You can leave just meat out in the sun all day, patch it up, pump in "blood" and have a working host, which suggests it's a little more durable than regular meat.
posted by Artw at 1:45 PM on December 15, 2016 [1 favorite]


There was a park storyline with a cannibal cult (led by the host who became the first papa Abernathy we saw), so I sort of assume host meat can be eaten.
posted by rmd1023 at 1:47 PM on December 15, 2016 [2 favorites]


I don't think it makes economic sense for hosts to eat hosts. That is if hosts need to eat. They do it, but do they need to? Assuming the cows are hosts, and it seems they probably are, I doubt they're butchered and fed to anyone. Didn't Delores, or maybe it was Maeve, expose mechanical workings when cut? I'm not sure there's meat under that skin. Maybe some surface meat to ensure realistic bleeding when killed by a guest, but meat?

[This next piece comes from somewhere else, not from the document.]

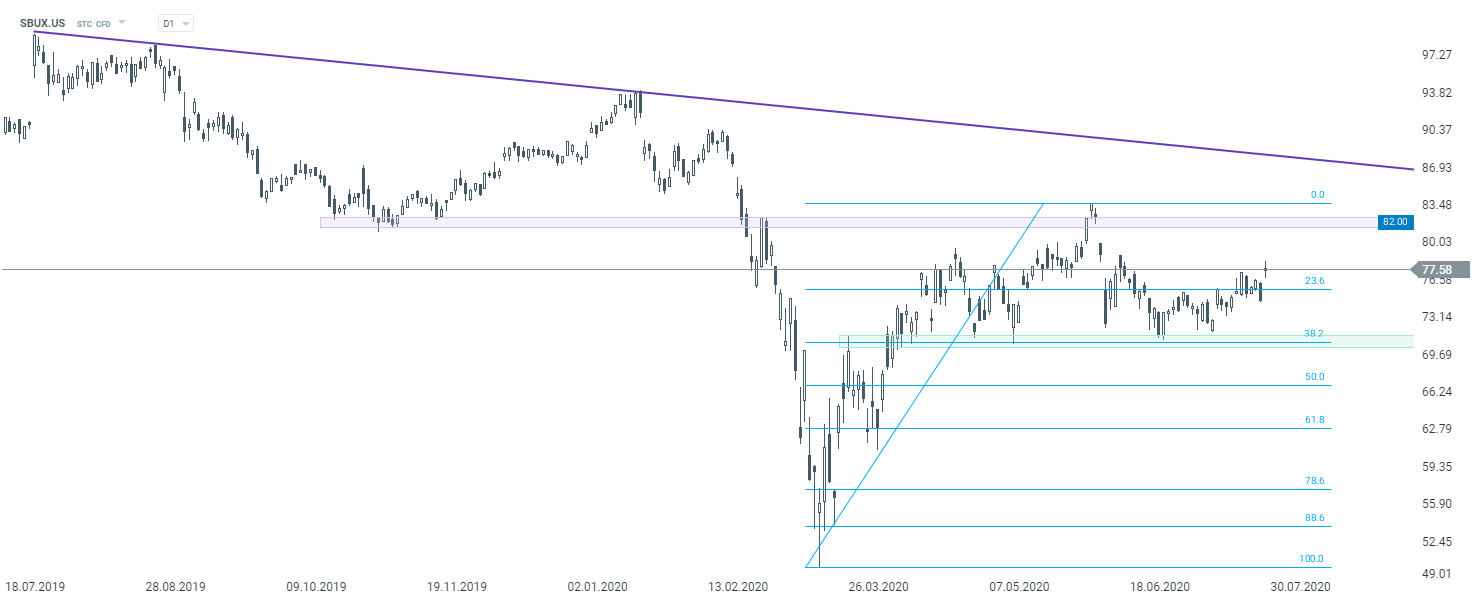
Task: Select the 50.0 Fibonacci level label
Action: [x=1315, y=377]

Beyond the question of if there's meat or milk, there's cost of production. Raising an actual cow would seem a much more cost effective route than 3D printing and then programming one every time someone got hungry. My quibble isn't with whether or not a host person could harvest anything from a host cow, it's with story logic, and historical accuracy. Frontier living wasn't luxurious enough for a farmer to be able to afford a trip into town for something that could be obtained/made at home. You didn't spend that much of your day for one small item without a very compelling reason.
posted by Stanczyk at 1:59 PM on December 15, 2016


Didn't Delores, or maybe it was Maeve, expose mechanical workings when cut? I'm not sure there's meat under that skin.

That was 30-years-ago Dolores, before the Delos buy-out. Delos brought in the new process that essentially 3D prints new bodies for the hosts.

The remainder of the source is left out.